The best scenes take place in one-on-one conversation; upon his transformation into Deadpool, Wade acquires two sidekicks: Weasel (T.J. Miller) and Al (Leslie Uggams). Weasel is the owner of the bar that Wade frequents, and Al is Wade’s blind, elderly roommate; Uggams plays this character with a sharp kind of patient resignation, and her two scenes with Wilson are the funniest in the film. And then there is Baccarin as Vanessa, who starts out as Wade’s (and Reynolds’) equal in scenes of escalating one-upmanship and chemistry before she’s assigned the character traits and habits of the one-dimensional love interest and made the subject of a rescue plot.

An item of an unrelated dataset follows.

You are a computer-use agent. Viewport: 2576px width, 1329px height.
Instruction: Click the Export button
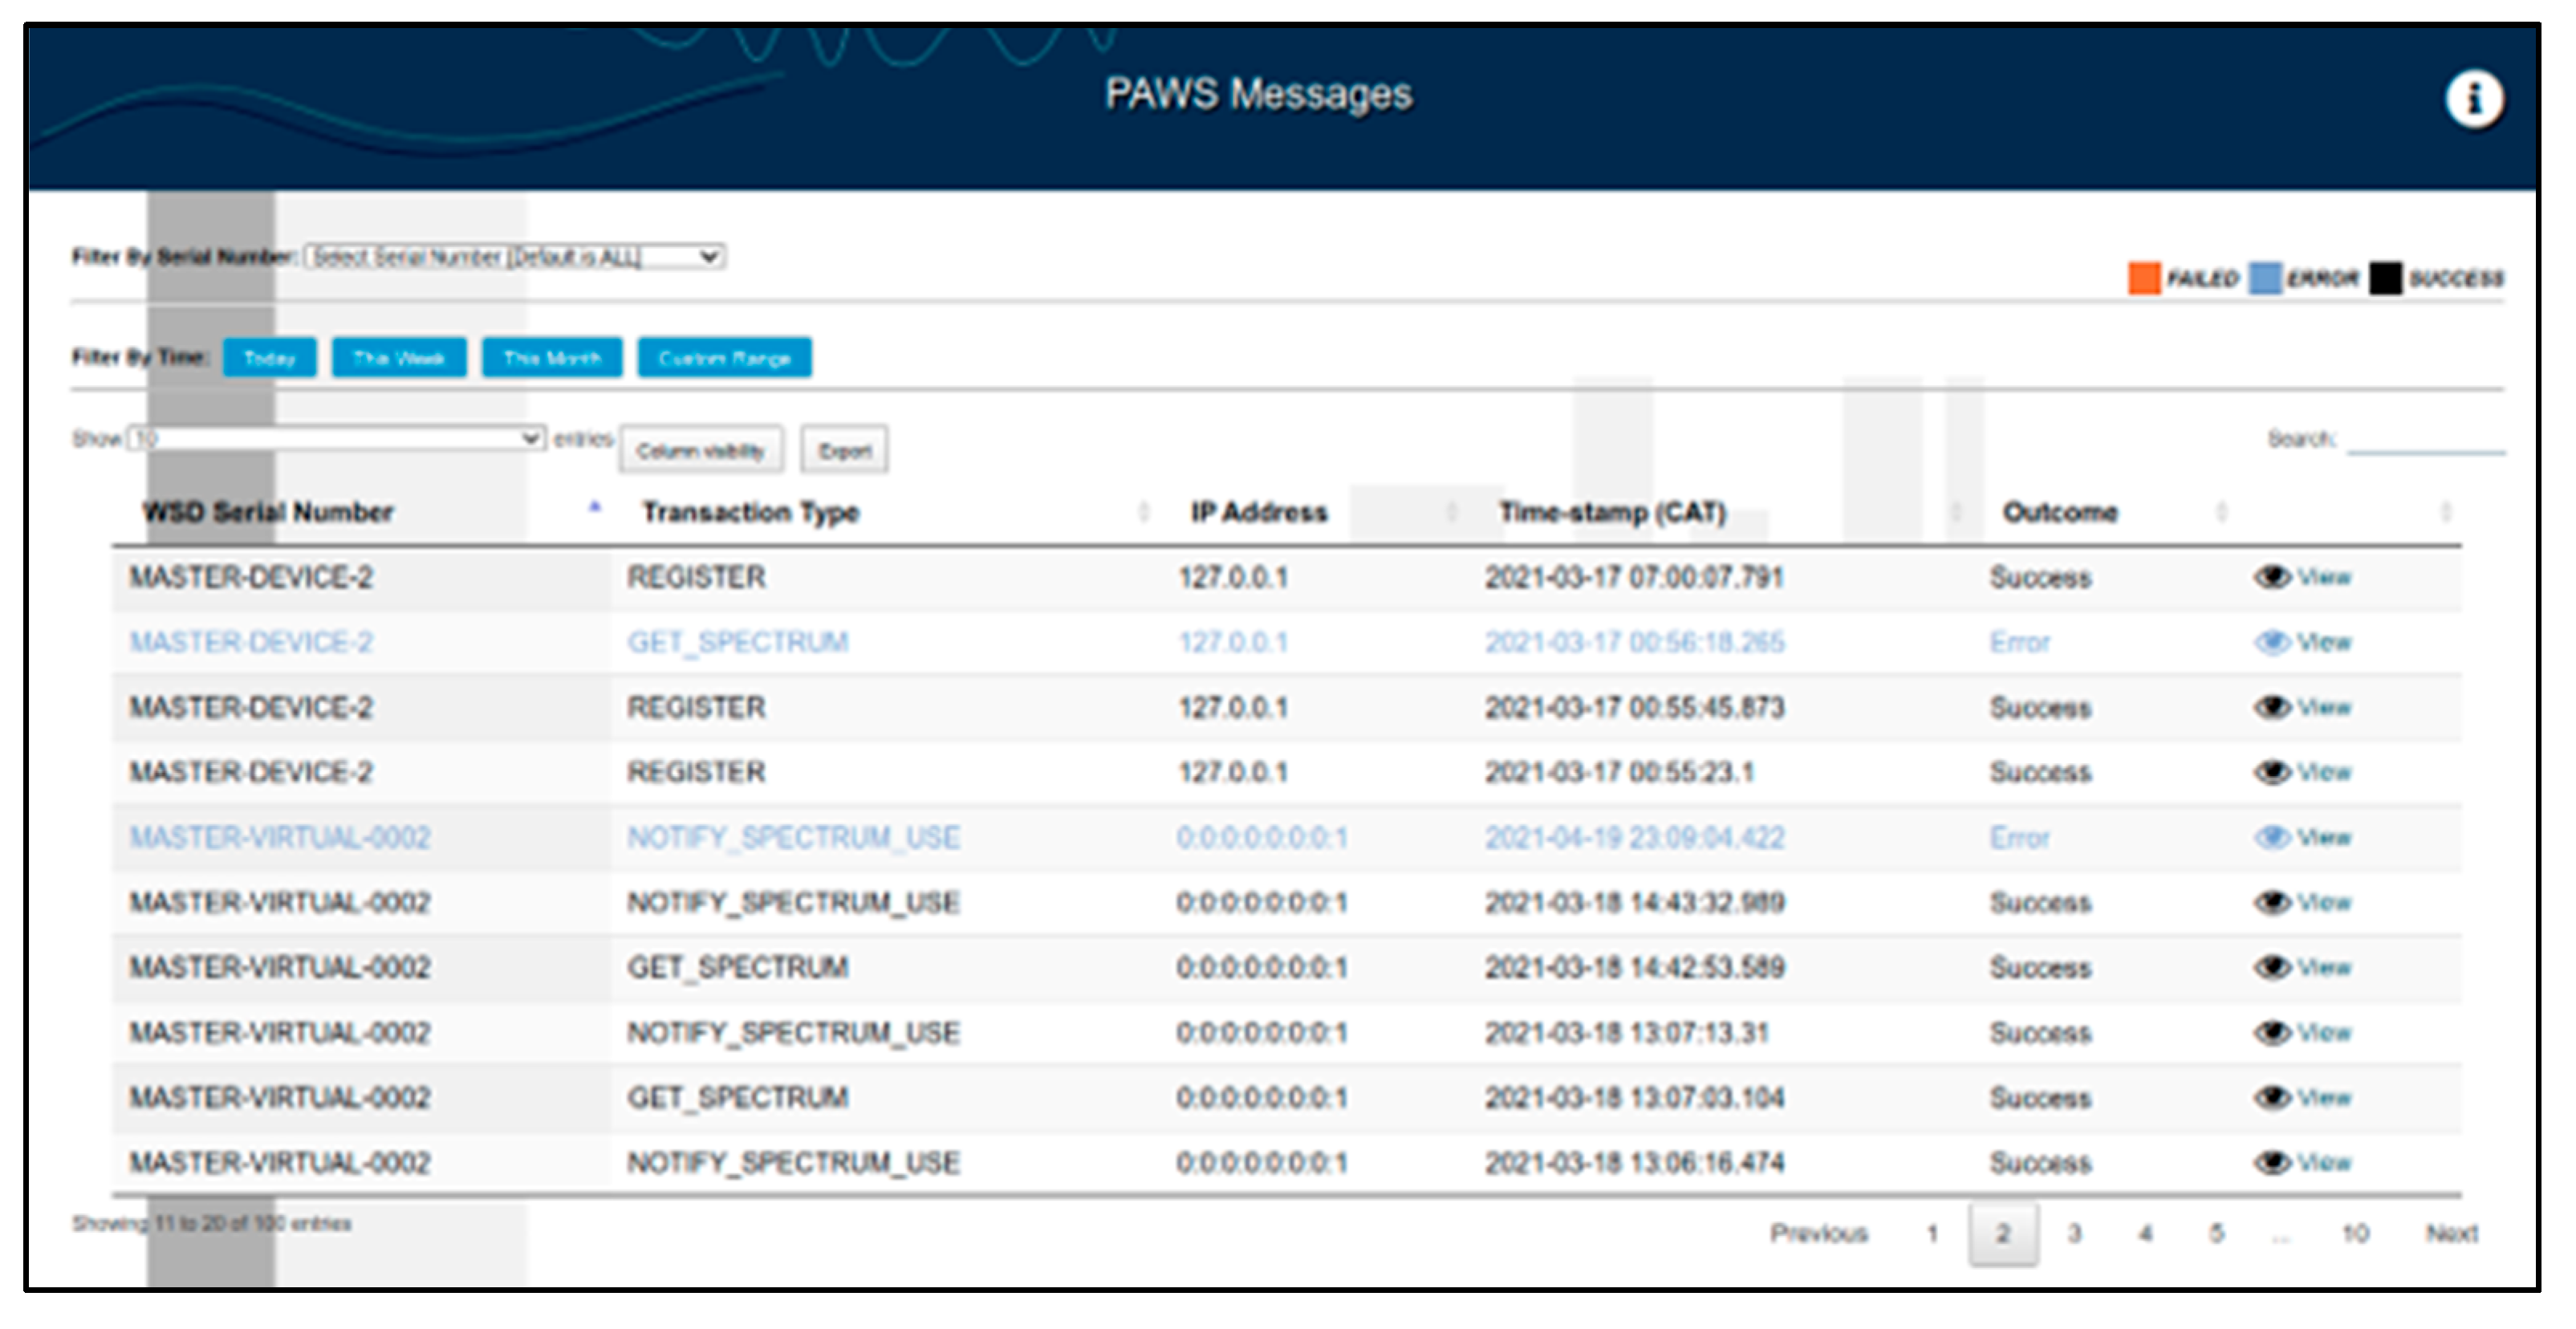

See, that’s the thing I tap-danced around in my opening paragraph: for all that Deadpool flips the script on being family-friendly and four-quadrant audience safe, it doesn’t even really nudge the script on the whole narrative part. The movie is funny, yes, with most of the humor well-timed and executed. And in scenes where Wade discovers that he has cancer throughout most of his major organ systems, Reynolds evokes dramatic capabilities that are recognizable to those of us that have seen Buried. He has a magnetic screen presence given the right material, and he’s a great fit for this character.

And that is by a huge margin Deadpool’s reason for being: the asides, the profanity, and the overall geniality of Reynolds’ performance elevate what is probably the most anemic, tossed-off Marvel storyline to date. The bad guy is named Ajax (played by Ed Skrein with roughly the same amount of charisma he displayed in last fall’s Transporter Refueled), but I’ll be damned if I can tell you much about where he’s from, where he’s going, or why he does what he does. I suppose you can go ahead and fill in some of the blanks, based on genre convention, but all that does is tell you that Ajax is gunning for some kind of evil super-soldier regime.

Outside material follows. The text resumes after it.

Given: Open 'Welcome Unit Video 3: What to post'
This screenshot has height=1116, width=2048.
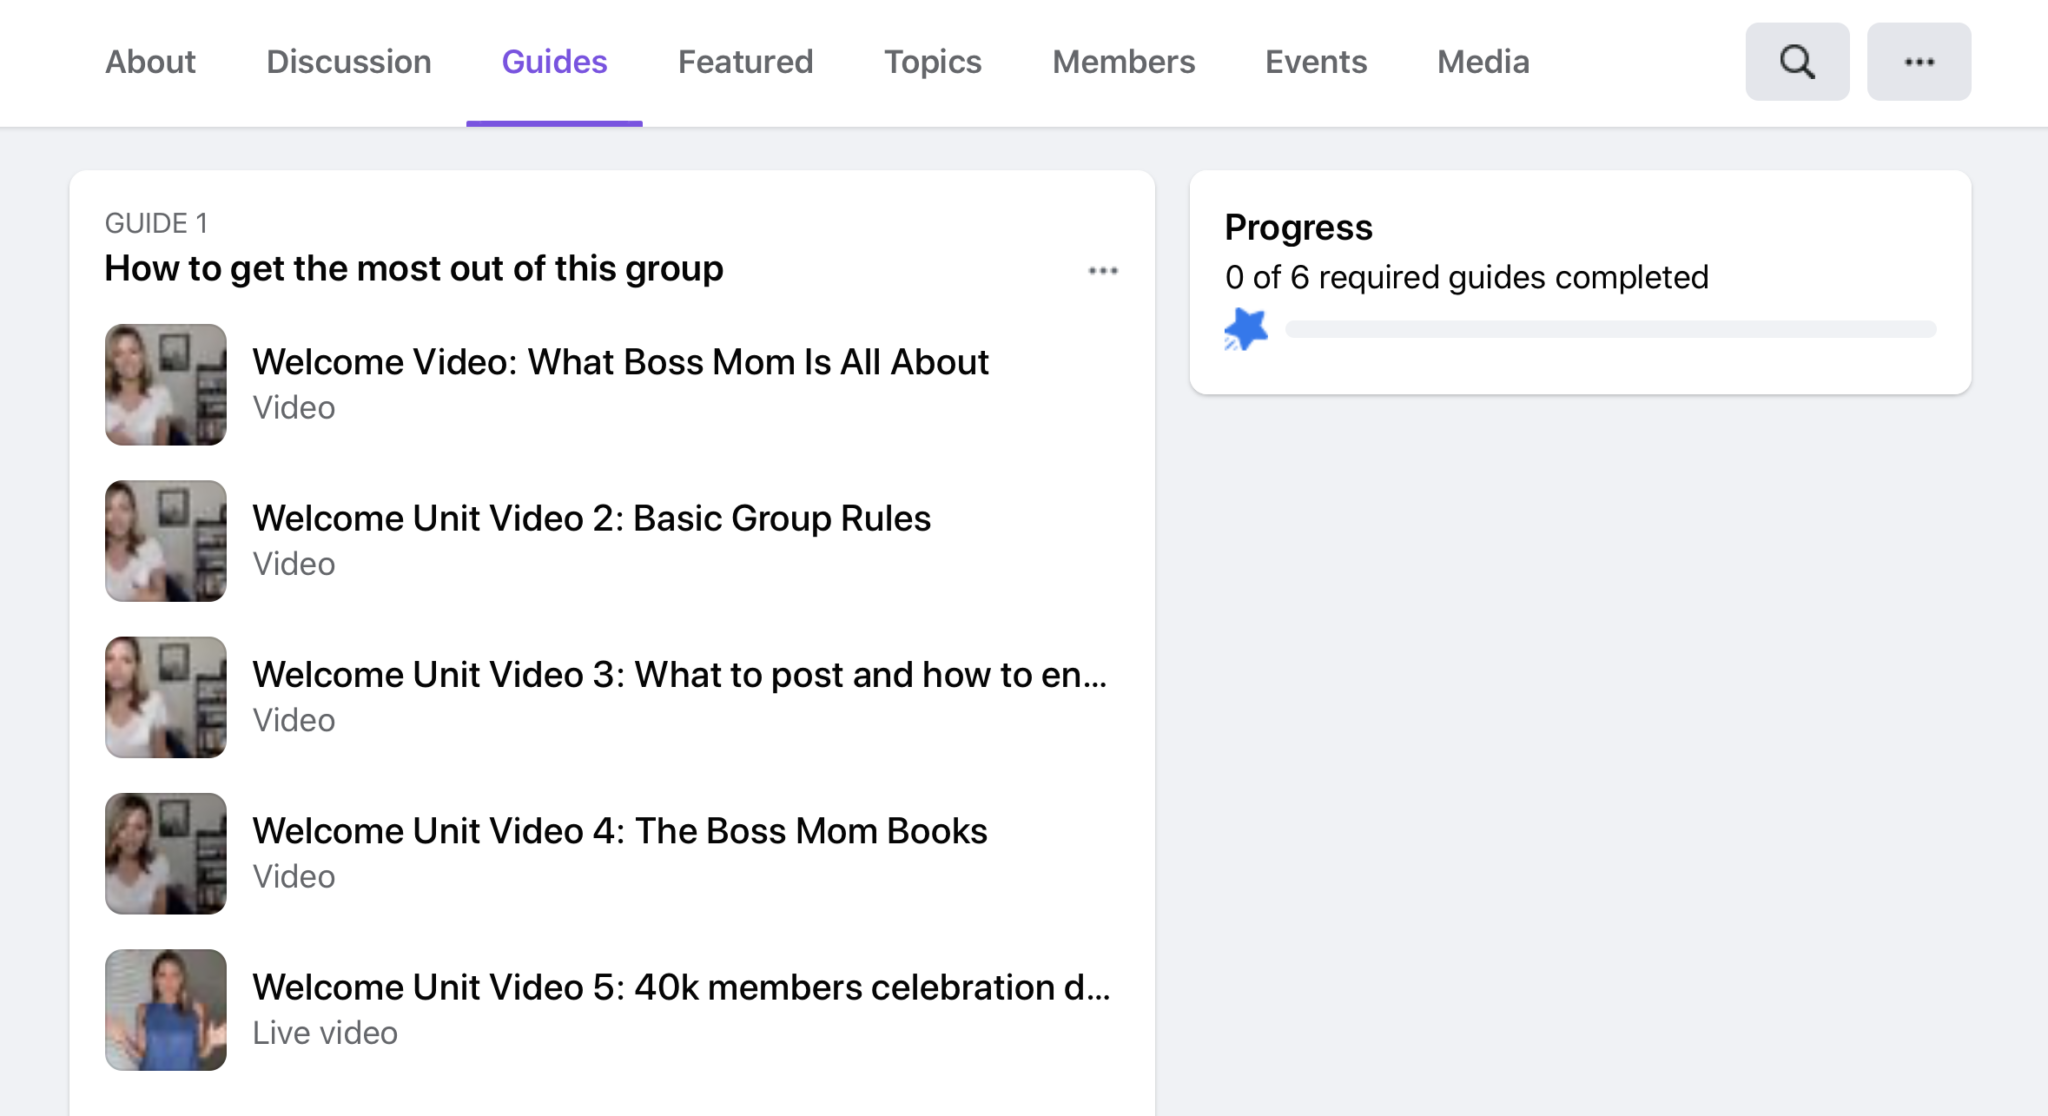Looking at the screenshot, I should point(679,675).
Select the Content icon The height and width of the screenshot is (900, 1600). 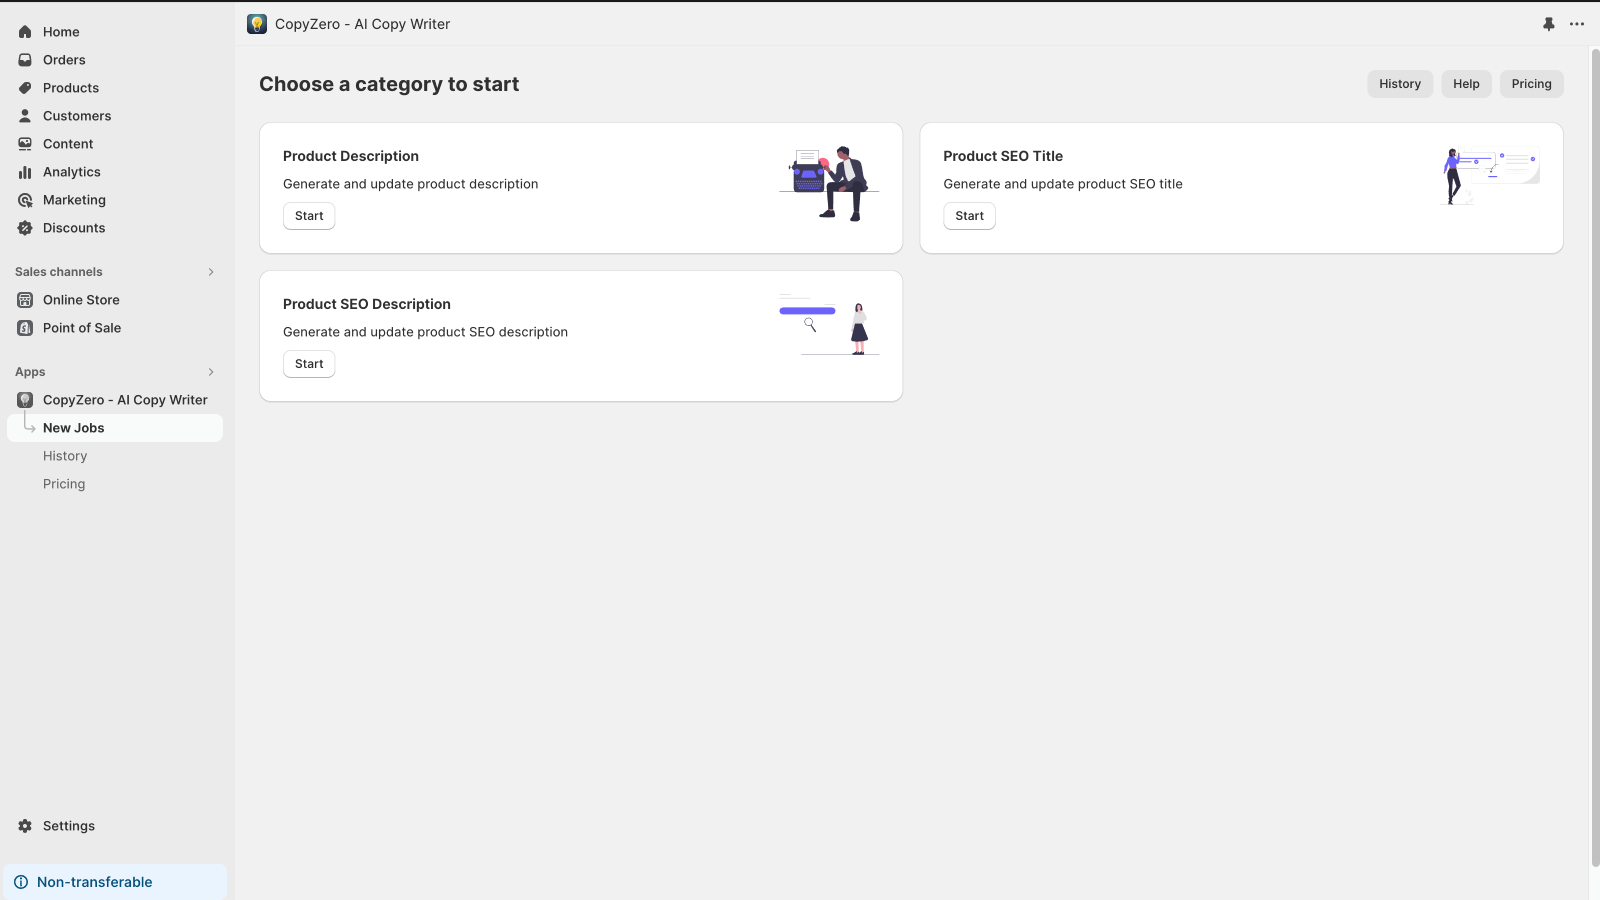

Supporting characters are given even less of a purpose: Gina Carano plays Angel Dust, Ajax’s henchman; what she’s really doing, though, is playing the Gina Carano character. It feels like she’s been wearing the same slight narrow-eyed smirk since the sixth Fast & Furious film. Deadpool recruits some stray X-Men to assist him; at least one of these has something resembling an identity, but it’s one entirely on loan from the X-Men films.

And the story serviced by these characters is of a template; it sketches in the broadest possible motivations and resolutions. Anything more introspective or revelatory is beyond the scope of the film; given that Deadpool seems to exist outside the film itself (he has a throwaway line about the X-Men that reinforces this while providing a laugh), I was sort of waiting for the movie to go even more meta, and for the character to begin affecting events in the way that Greek plays employed deus ex machina. But no; the fourth-wall breaking by Deadpool is there when it’s needed and absent when it’s not or when it gets in the way of resolving a paint-by-numbers plot.

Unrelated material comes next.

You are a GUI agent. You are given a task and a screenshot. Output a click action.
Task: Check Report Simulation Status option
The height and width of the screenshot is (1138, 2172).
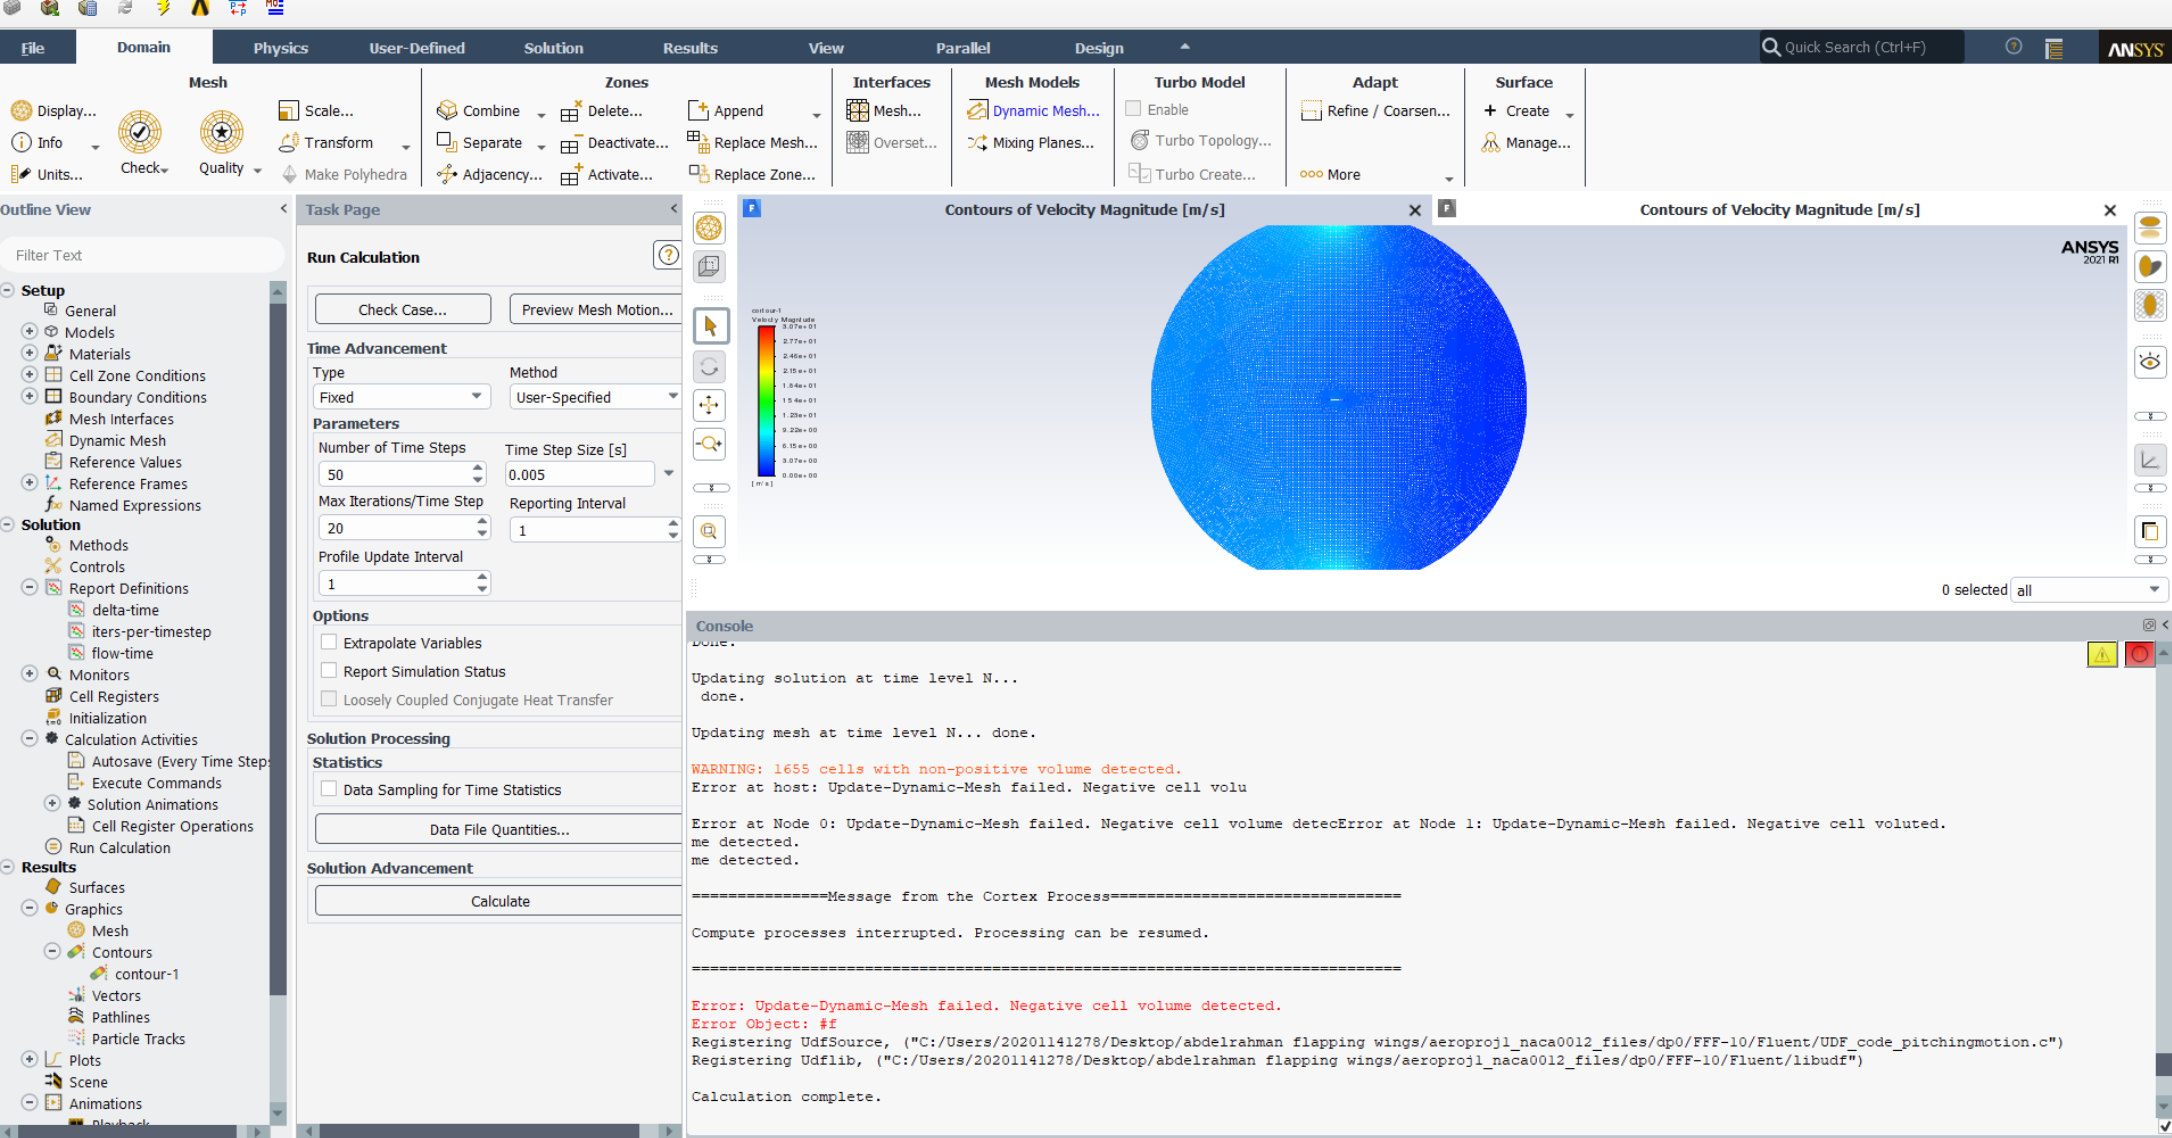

I mean this as observation, not necessarily as criticism; the structure here feels intentionally shallow and straightforward. In a way, it reminds me of the first X-Men, which introduced all of its characters with just enough screen time remaining for a moderate and almost low-stakes final battle. That film, if you’ll remember, led to a first sequel that delved significantly further into character psychology, with a better conflict and villain. I don’t know if I can see Deadpool following the same path; by movie’s end here, it doesn’t seem that there’s much in the way of new territory to cover. The movie is at least lively and fun while it lasts, which is more than the past few Marvel efforts earned; if the worst we can say about it is that it’s a lightweight thing that begins evaporating from our heads almost as soon as it’s over, we still have a good amount left over in the plus column.